§ **WHAT YOU HAVE TO DO**
Add 41 to each x and y coordinate in the answers, and write out every row below again with the new values, keeping all the other text unchanged. Leave the pictures out.

§ **EXERCISE MATERIALS**
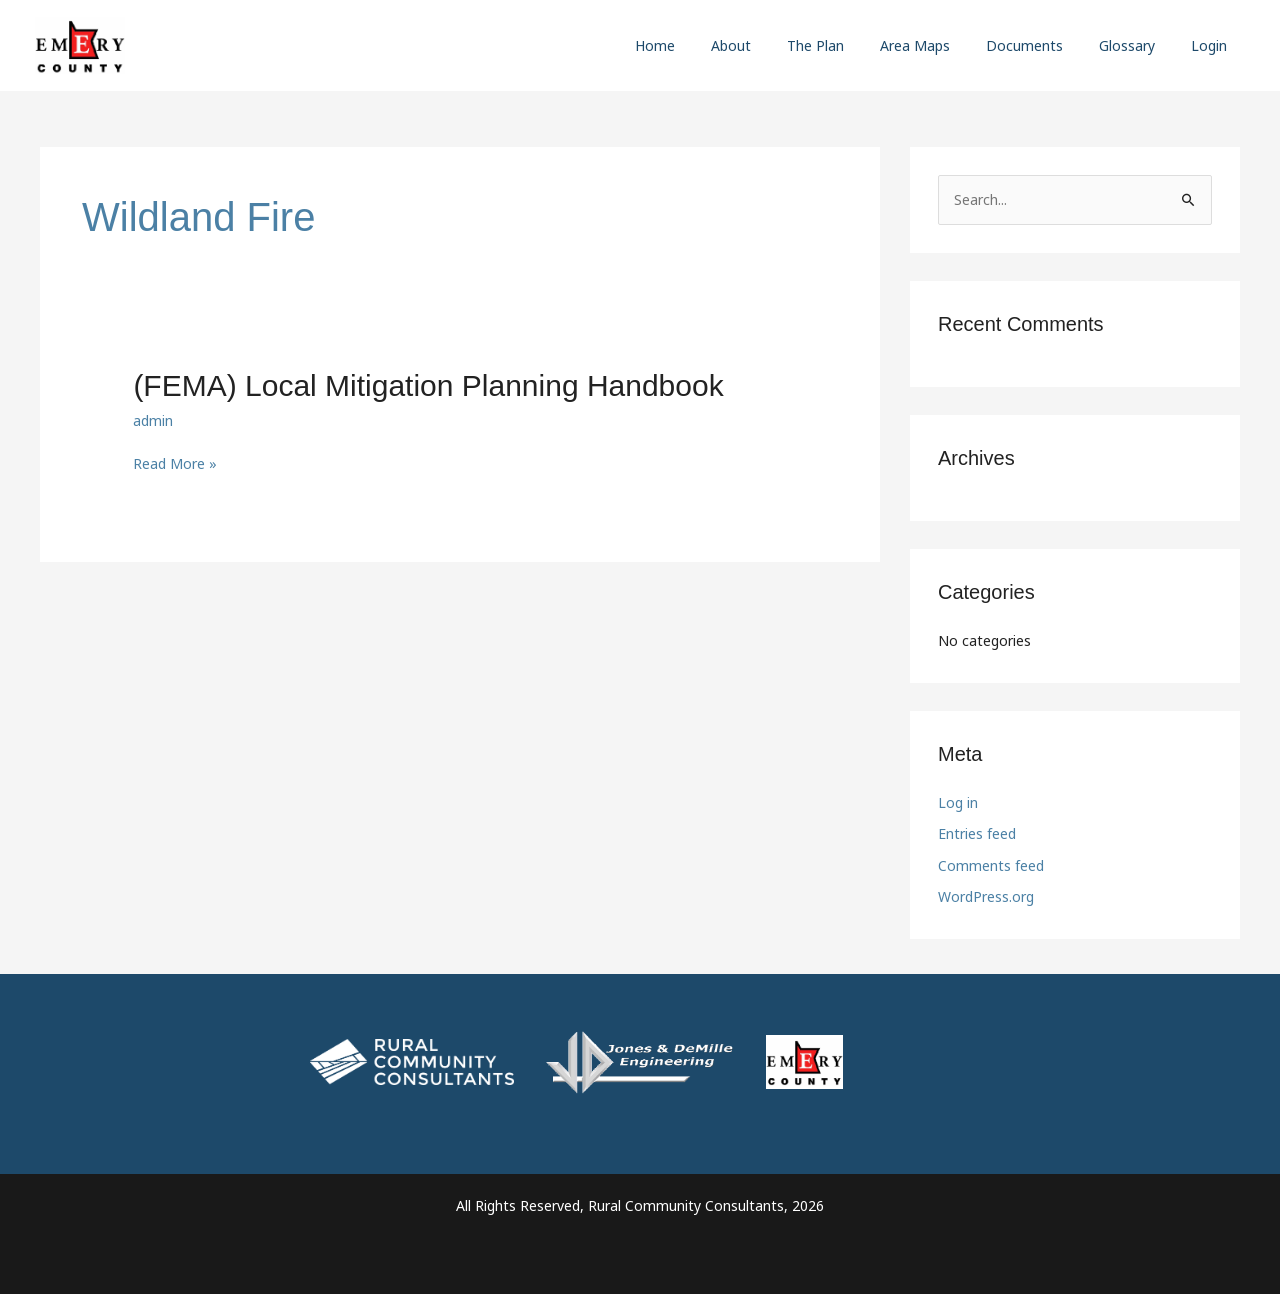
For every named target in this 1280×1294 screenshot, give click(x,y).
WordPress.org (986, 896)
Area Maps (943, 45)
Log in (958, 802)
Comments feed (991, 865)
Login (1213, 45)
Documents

§ **SOLUTION FOR THIS EXERCISE**
For every named target in this 1280×1294 screenshot, give click(x,y).
WordPress.org (1027, 937)
Area Maps (984, 86)
Log in (999, 843)
Comments feed (1032, 906)
Login (1254, 86)
Documents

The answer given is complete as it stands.